BJ:       [A11, 0; 0, A22]*[y1,y2]=[b1,b2]

BGS:   [A11, 0; A21, A22]*[y1,y2]=[b1,b2]

For Block Jacobi, DSS Interface can be used to factorize the sparse representation of the diagonal system [A11, 0; 0, A22], to be used repeatedly afterward. However, how can I use the factorization data of the diagonal system [A11, 0; 0, A22] for my Block Gauss-Seidel solution? Unfortunately, the generated  DSS handle is like a black-box, not allowing me to extract computed components from the routine. I need the factorization results to apply the backward-forward solutions partially, once at a time for the rows corresponding to each block, and then update the right-hand side vector accordingly for the BGS operation. Why there is no method to get the L component out of PARDISO routine, same as an already existing pardiso_getdiag for the diagonal component? Any insight on this is appreciated.

※

Actions to take
A. In the post on Block Gauss-Seidel solving, which existing routine gets the diagonal component out of PARDISO?
B. Write out the part of the post on Block Gauss-Seidel solving, starting with "For Block Jacobi, DSS" and going on through "this is appreciated.".
C. Extend the post on Block Gauss-Seidel solving, picking up after its final sentence.

Listing
※

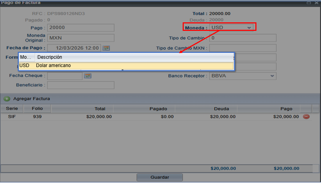Remove invoice SIF 939 with red minus icon
Screen dimensions: 321x183
click(306, 117)
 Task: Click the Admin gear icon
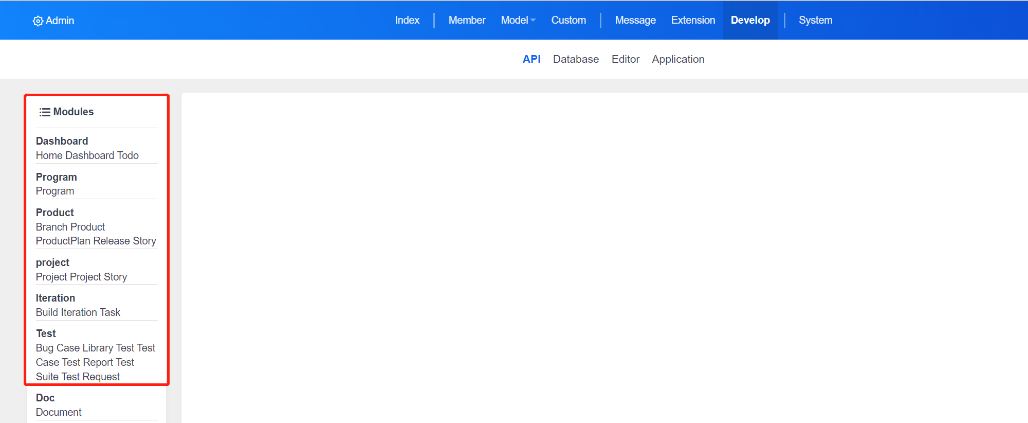[x=38, y=21]
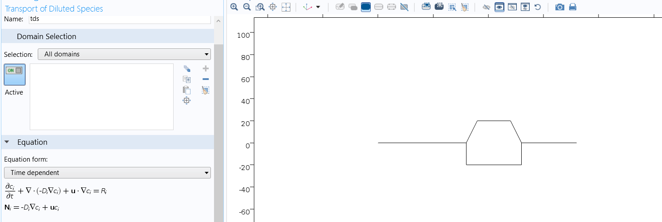The image size is (662, 222).
Task: Click the blue minus Remove from Selection icon
Action: [x=206, y=79]
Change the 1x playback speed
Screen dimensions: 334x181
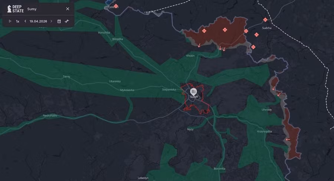pyautogui.click(x=17, y=21)
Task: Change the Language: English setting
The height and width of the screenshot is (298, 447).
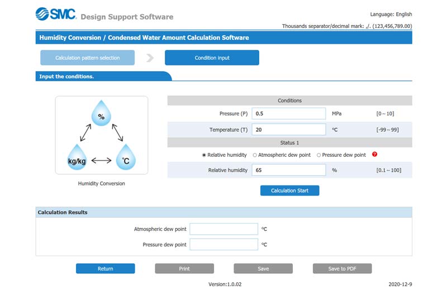Action: [391, 14]
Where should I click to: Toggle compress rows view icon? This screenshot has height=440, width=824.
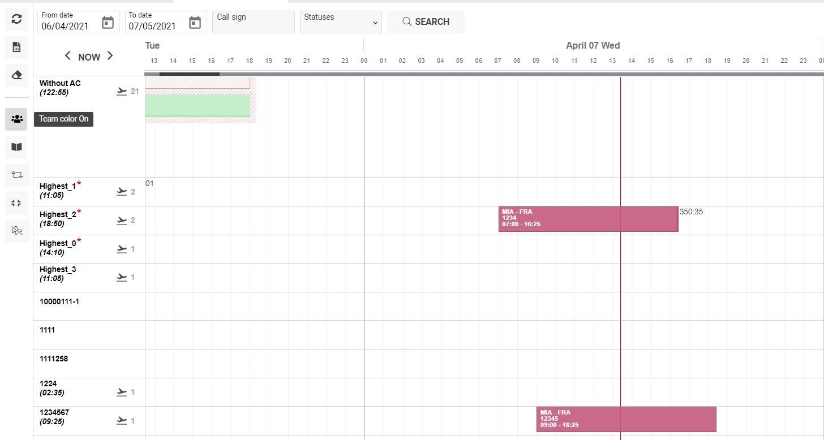pos(16,203)
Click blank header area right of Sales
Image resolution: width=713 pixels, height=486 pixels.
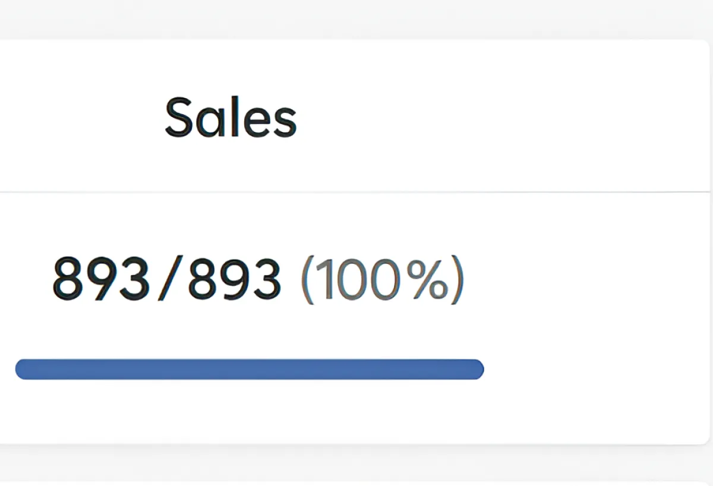[x=505, y=118]
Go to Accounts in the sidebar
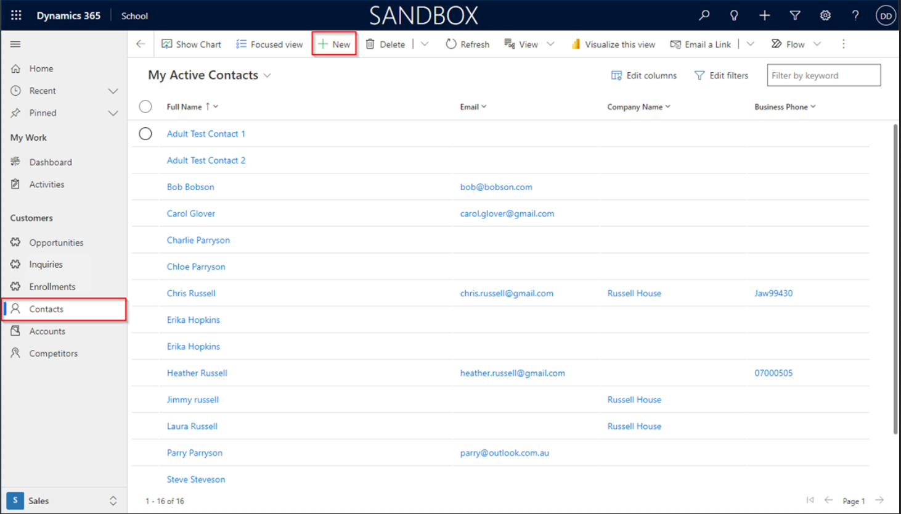The width and height of the screenshot is (901, 514). tap(47, 331)
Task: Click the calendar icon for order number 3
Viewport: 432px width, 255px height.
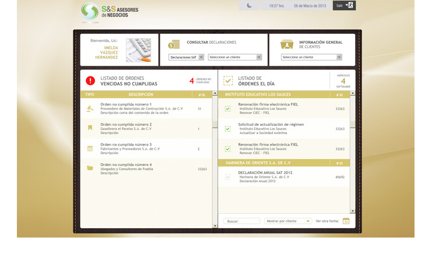Action: pos(90,148)
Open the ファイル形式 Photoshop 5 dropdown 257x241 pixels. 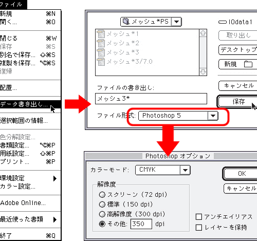click(x=178, y=116)
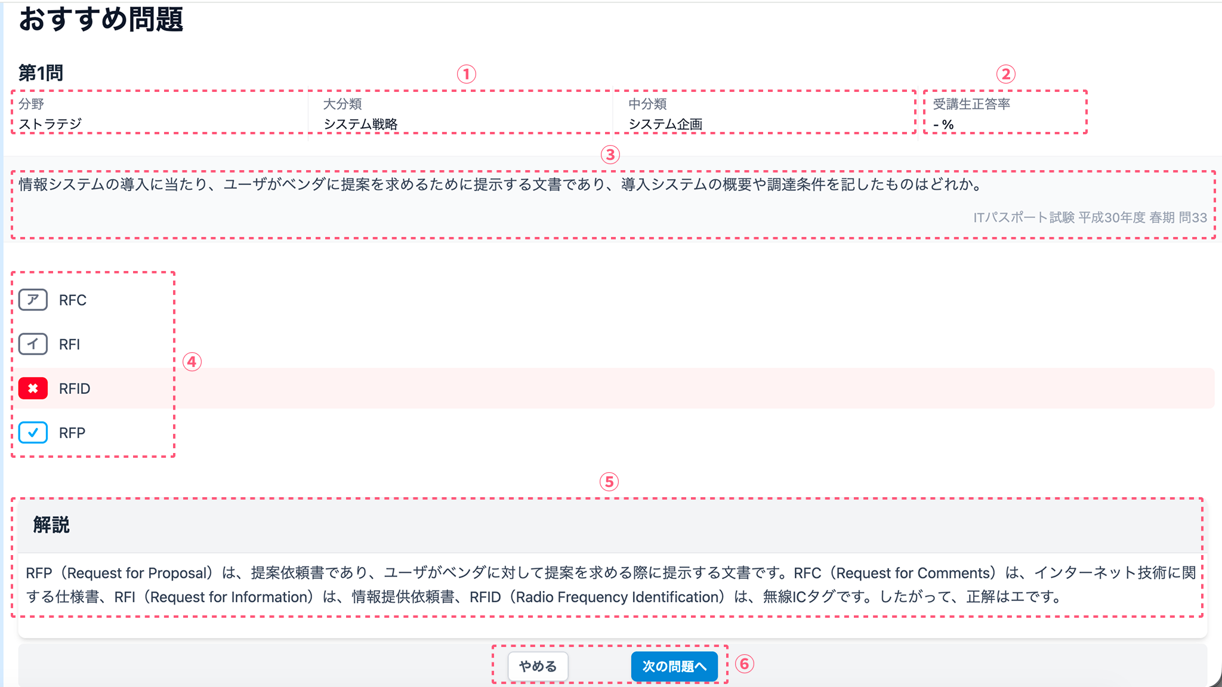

※

Task answers
A. pardiso_getdiag

B.
For Block Jacobi, DSS Interface can be used to factorize the sparse representation of the diagonal system [A11, 0; 0, A22], to be used repeatedly afterward. However, how can I use the factorization data of the diagonal system [A11, 0; 0, A22] for my Block Gauss-Seidel solution? Unfortunately, the generated  DSS handle is like a black-box, not allowing me to extract computed components from the routine. I need the factorization results to apply the backward-forward solutions partially, once at a time for the rows corresponding to each block, and then update the right-hand side vector accordingly for the BGS operation. Why there is no method to get the L component out of PARDISO routine, same as an already existing pardiso_getdiag for the diagonal component? Any insight on this is appreciated.

C.
0 Kudos
2 Replies
Alexander_K_Intel2
329 Views

Hi,

L factors inside pardiso store in specific format and convert it in popular csr will significantly decrease performance. However i didn't catch you point - you want to apply same factorization for block Jacobi and Block Gauss-Zeidel, am i right? But in this case their 22 blocks are different, is not it?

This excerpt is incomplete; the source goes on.